[Short exercise]:
Copy each of the following items word for word, keeping every line as it appears.

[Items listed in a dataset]
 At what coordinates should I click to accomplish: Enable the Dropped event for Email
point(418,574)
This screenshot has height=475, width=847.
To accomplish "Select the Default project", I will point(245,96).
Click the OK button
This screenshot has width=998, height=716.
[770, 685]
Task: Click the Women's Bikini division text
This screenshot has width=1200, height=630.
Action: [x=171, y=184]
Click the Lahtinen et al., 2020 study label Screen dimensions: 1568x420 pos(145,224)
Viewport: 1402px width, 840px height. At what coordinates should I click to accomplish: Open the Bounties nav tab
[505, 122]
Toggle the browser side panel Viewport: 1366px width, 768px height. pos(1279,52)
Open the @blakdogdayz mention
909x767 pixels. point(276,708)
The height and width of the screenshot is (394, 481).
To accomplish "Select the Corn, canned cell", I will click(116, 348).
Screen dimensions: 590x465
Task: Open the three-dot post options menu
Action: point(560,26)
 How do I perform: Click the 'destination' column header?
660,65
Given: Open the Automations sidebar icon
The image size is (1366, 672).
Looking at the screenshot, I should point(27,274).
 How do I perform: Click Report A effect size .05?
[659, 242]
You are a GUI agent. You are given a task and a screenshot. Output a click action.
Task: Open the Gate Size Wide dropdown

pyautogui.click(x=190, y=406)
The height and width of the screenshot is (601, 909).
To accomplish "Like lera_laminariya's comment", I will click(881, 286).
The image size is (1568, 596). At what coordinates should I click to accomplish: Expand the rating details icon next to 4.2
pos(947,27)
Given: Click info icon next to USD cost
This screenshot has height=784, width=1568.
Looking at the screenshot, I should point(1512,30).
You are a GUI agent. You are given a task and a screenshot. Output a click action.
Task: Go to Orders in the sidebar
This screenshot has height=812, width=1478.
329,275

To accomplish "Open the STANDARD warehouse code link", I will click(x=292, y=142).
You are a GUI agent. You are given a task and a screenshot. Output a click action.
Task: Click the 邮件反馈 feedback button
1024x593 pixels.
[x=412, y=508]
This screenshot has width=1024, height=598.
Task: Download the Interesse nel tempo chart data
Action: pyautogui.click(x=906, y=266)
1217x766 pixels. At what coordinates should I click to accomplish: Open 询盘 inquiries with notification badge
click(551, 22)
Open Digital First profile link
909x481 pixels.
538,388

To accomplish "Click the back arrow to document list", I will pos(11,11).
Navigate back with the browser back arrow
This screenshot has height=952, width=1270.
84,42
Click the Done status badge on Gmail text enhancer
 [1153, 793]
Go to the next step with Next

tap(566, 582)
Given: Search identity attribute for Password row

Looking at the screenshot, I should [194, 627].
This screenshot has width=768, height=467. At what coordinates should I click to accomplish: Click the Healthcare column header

[Exercise result]:
 At what coordinates should I click to accomplish: Enable the Dropped event for Email
point(418,574)
This screenshot has height=475, width=847.
To accomplish "Select the Default project", I will point(245,96).
Click the OK button
This screenshot has width=998, height=716.
[770, 685]
Task: Click the Women's Bikini division text
This screenshot has width=1200, height=630.
Action: [x=171, y=184]
Click the Lahtinen et al., 2020 study label Screen dimensions: 1568x420 pos(145,224)
Viewport: 1402px width, 840px height. At what coordinates should I click to accomplish: Open the Bounties nav tab
[505, 122]
Toggle the browser side panel Viewport: 1366px width, 768px height. pos(1279,52)
Open the @blakdogdayz mention
909x767 pixels. point(276,708)
The height and width of the screenshot is (394, 481).
To accomplish "Select the Corn, canned cell", I will click(116, 348).
Screen dimensions: 590x465
Task: Open the three-dot post options menu
Action: point(560,26)
 How do I perform: Click the 'destination' column header?
660,65
Given: Open the Automations sidebar icon
The image size is (1366, 672).
Looking at the screenshot, I should point(27,274).
 How do I perform: Click Report A effect size .05?
[659, 242]
You are a GUI agent. You are given a task and a screenshot. Output a click action.
Task: Open the Gate Size Wide dropdown

pyautogui.click(x=190, y=406)
The height and width of the screenshot is (601, 909).
To accomplish "Like lera_laminariya's comment", I will click(881, 286).
The image size is (1568, 596). At what coordinates should I click to accomplish: Expand the rating details icon next to 4.2
pos(947,27)
Given: Click info icon next to USD cost
This screenshot has height=784, width=1568.
Looking at the screenshot, I should point(1512,30).
You are a GUI agent. You are given a task and a screenshot. Output a click action.
Task: Go to Orders in the sidebar
This screenshot has height=812, width=1478.
329,275

To accomplish "Open the STANDARD warehouse code link", I will click(x=292, y=142).
You are a GUI agent. You are given a task and a screenshot. Output a click action.
Task: Click the 邮件反馈 feedback button
1024x593 pixels.
[x=412, y=508]
This screenshot has width=1024, height=598.
Task: Download the Interesse nel tempo chart data
Action: pyautogui.click(x=906, y=266)
1217x766 pixels. At what coordinates should I click to accomplish: Open 询盘 inquiries with notification badge
click(551, 22)
Open Digital First profile link
909x481 pixels.
538,388

To accomplish "Click the back arrow to document list", I will pos(11,11).
Navigate back with the browser back arrow
This screenshot has height=952, width=1270.
84,42
Click the Done status badge on Gmail text enhancer
 [1153, 793]
Go to the next step with Next

tap(566, 582)
Given: Search identity attribute for Password row

Looking at the screenshot, I should [194, 627].
This screenshot has width=768, height=467. At what coordinates should I click to accomplish: Click the Healthcare column header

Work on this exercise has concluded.